A few homebuyers would lose their home to foreclosure, and that loss was factored in. However, it was rather rare, because homebuyers had to bring a whopping 20% of the purchase price in cash, along with fees, to the closing. (On an $180,000 home, that’s $36,000 plus closing costs).  They were unlikely to walk away from all that, and if they sold for less than market value, they lost only some of their own down payment. It was a pretty stable system.

So what changed?

Lenders made riskier loans to less than creditworthy folks, for one. These are “subprime loans.” Borrowers were even allowed to borrow the 20% down that used to be required in cash! In other words, they buyer walked into a home with “no money down.”

Remember that your local bank often resells your mortgage product (called “paper”) to investment banks.  Your local bank receives the loaned amount back, plus a few fees that make it a profitable deal, and they then do more. Now the out of town bank owns your mortgage and you have to send payment to them, instead of your local bank.

The investment bank will now “securitize” your mortgage. It will be bundled with thousands of other mortgages. It will be rated, based mostly on the credit of the buyers. Your little American dream home is now part of a pool of 10,000 mortgages, with about $10 million in payments coming in from borrowers every month. Investors can buy the right to a part of that pool. The more solid the credit of the borrowers, the more they are worth.

Shares of some pools are treated differently. A “collateralized debt obligation” is a securitization where some slices have priority. They are entitled to the very first payments that come in each month, and hence are the safest. Some slices of the pool only get the last of the monthly payments, so those are the risky ones. These were cheaper, but paid much higher interest, when they paid at all.

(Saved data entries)
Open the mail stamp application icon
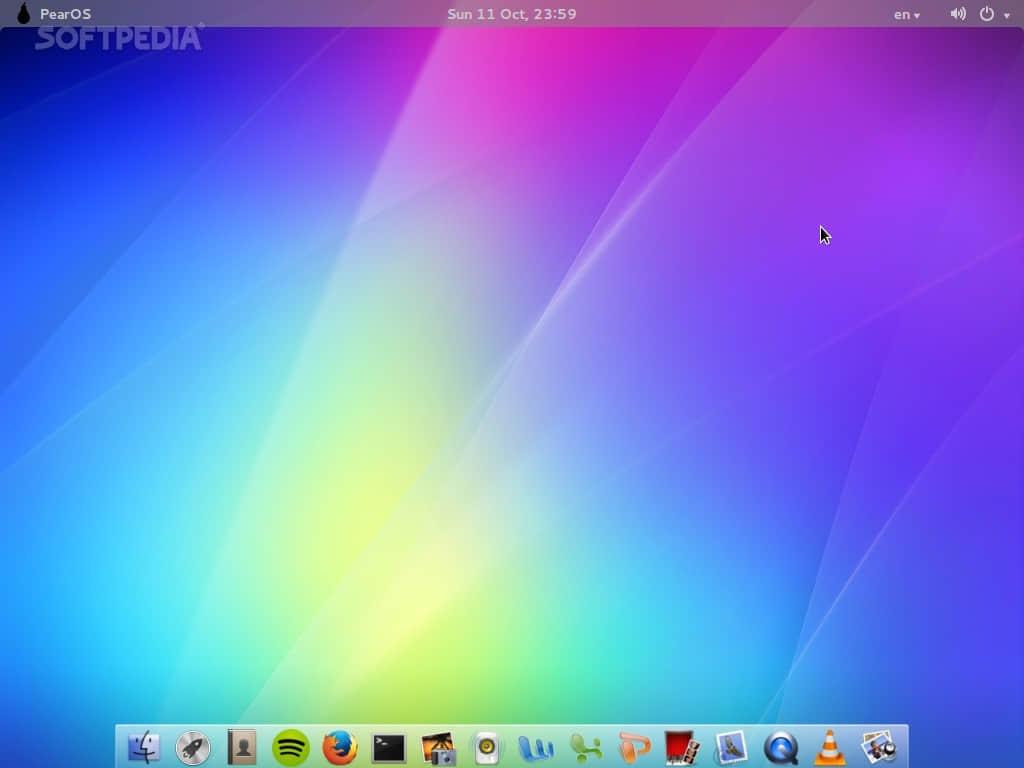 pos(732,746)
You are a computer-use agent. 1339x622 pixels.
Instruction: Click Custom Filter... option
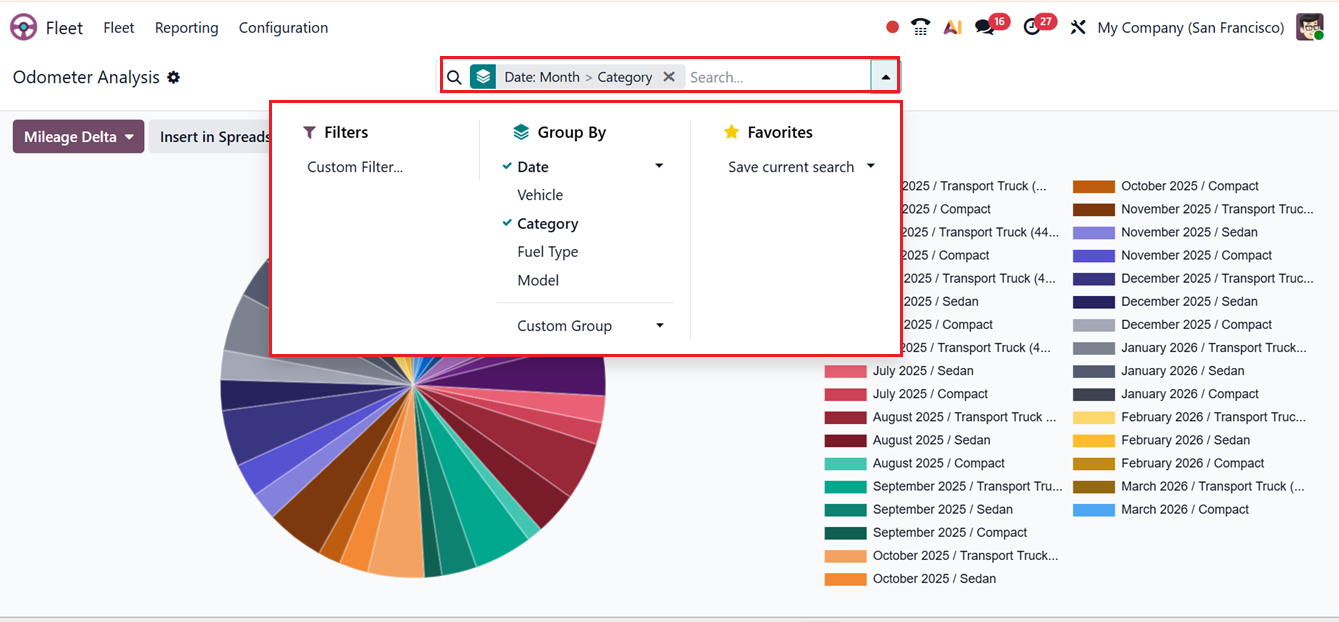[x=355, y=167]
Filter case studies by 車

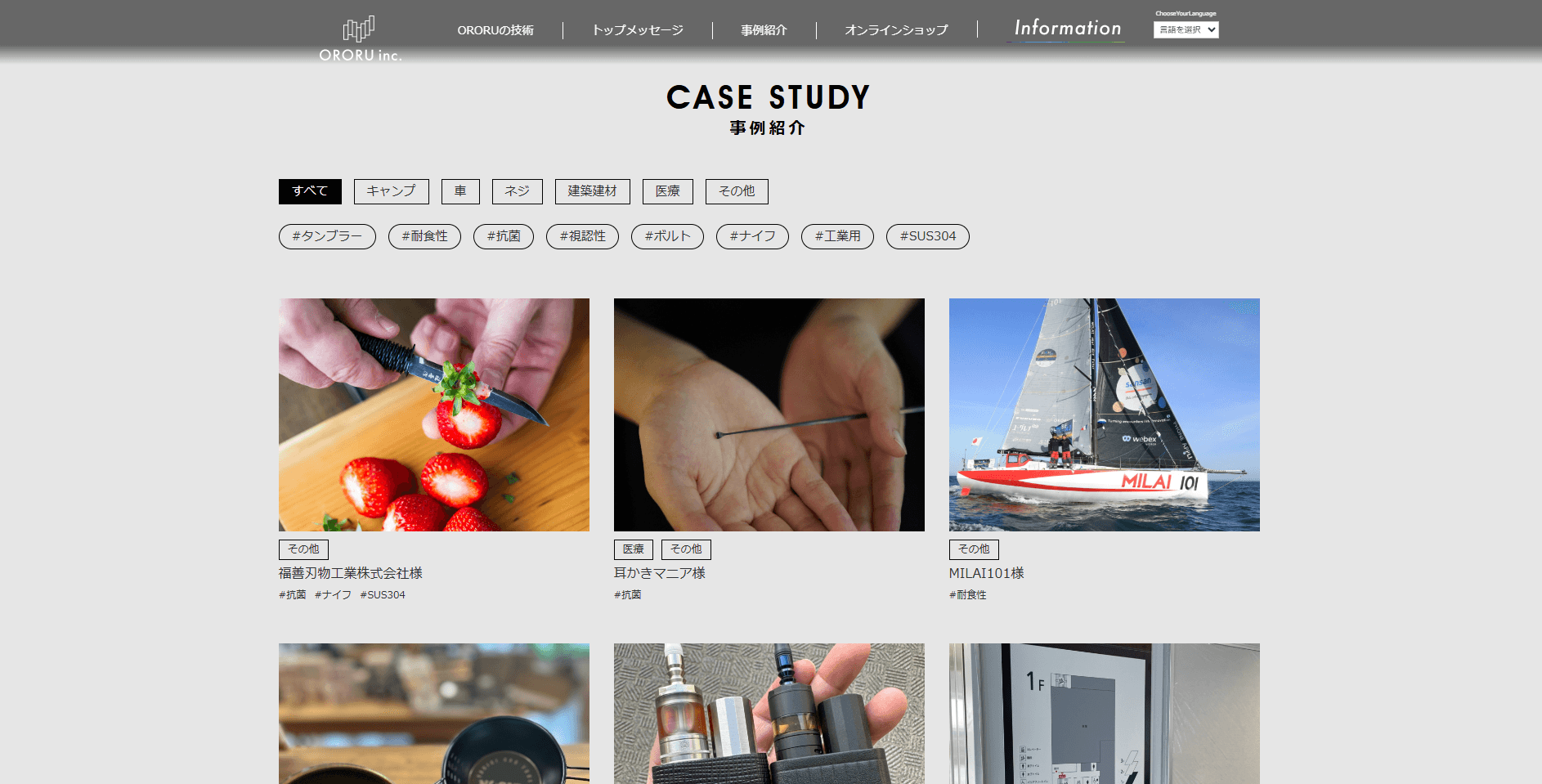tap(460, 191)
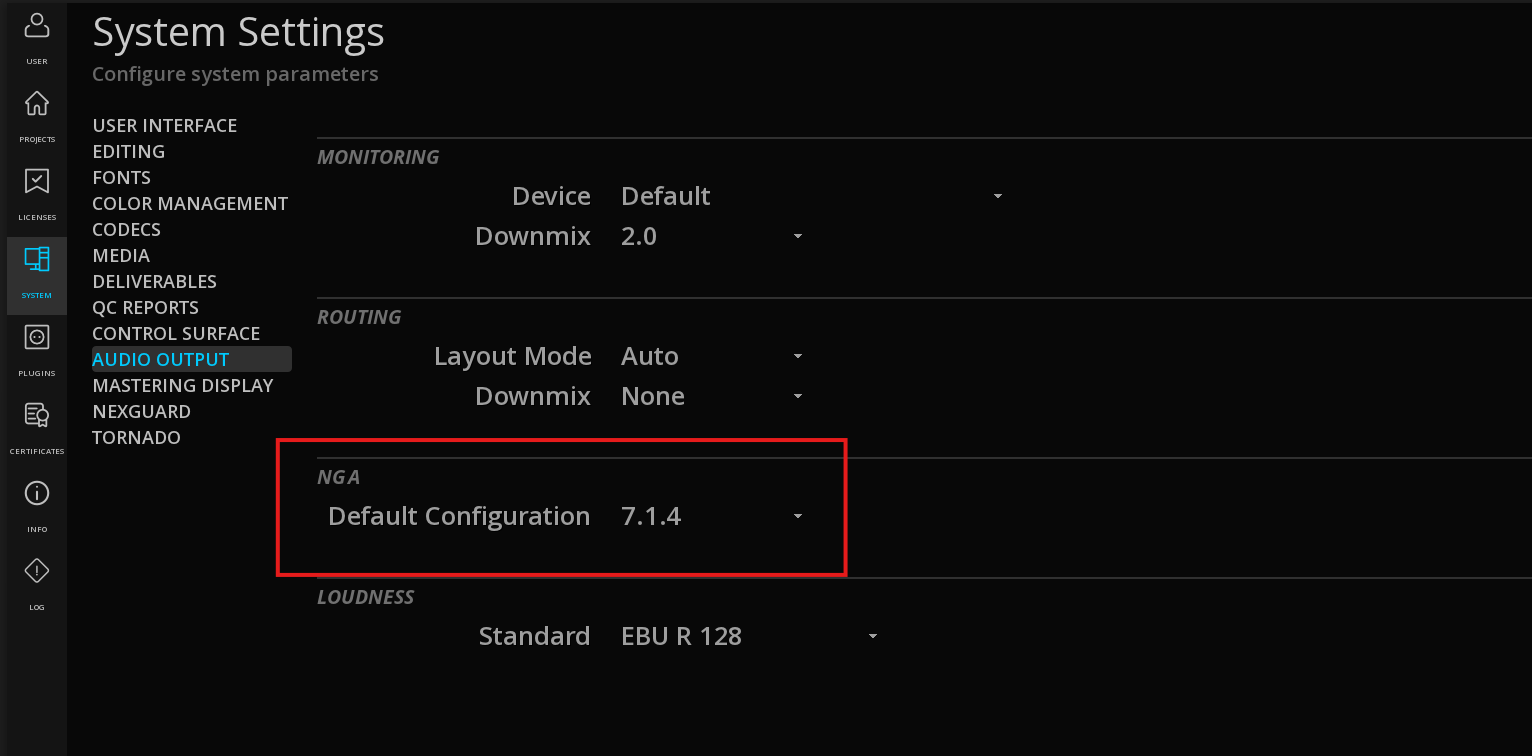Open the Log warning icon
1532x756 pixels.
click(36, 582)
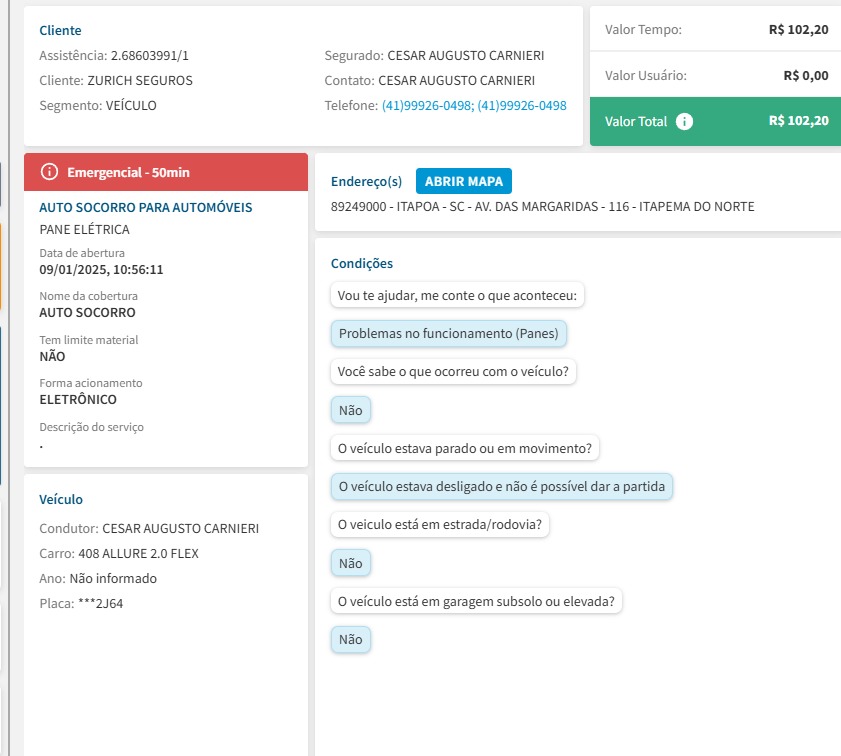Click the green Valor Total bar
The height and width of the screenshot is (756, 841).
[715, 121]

[TO DO]
(A) According to the mortgage text above, what is a "collateralized debt obligation"?
(B) Extend the text on mortgages, picking up right after its final sentence.

[TASK ANSWERS]
(A) A securitization where some slices have priority.

(B)
If an investment bank paid $2 million for a slice of a pool, it happily lists that as an asset and waits on the money to roll in from you and your credit-worthy neighbors. But things go badly. The investment bank has used many millions of its own money (“capital”) and borrowed much from others to invest.  To borrow, they usually sold “bonds,” which are just IOU’s with a bit of interest to be paid at some future point. These millions bought slices of mortgage pools with the income stream at 7% and it only paid out, say 1%, on their bonds. This was just a larger version of the old saving account plan mentioned in the first paragraph, and proved quite profitable.

But by 2008, housing prices and securitized subprime mortgages plummeted. Others in the same pool started selling these slices at fire sale prices. Maybe it was at only 25% of the value. Thus, the bank’s $2 million “asset” was now only worth about $500,000! The loss of 75% is called a “write down.” These, in sufficient numbers, can really affect the health of the investment bank, because it is listed just like money out the door for nothing.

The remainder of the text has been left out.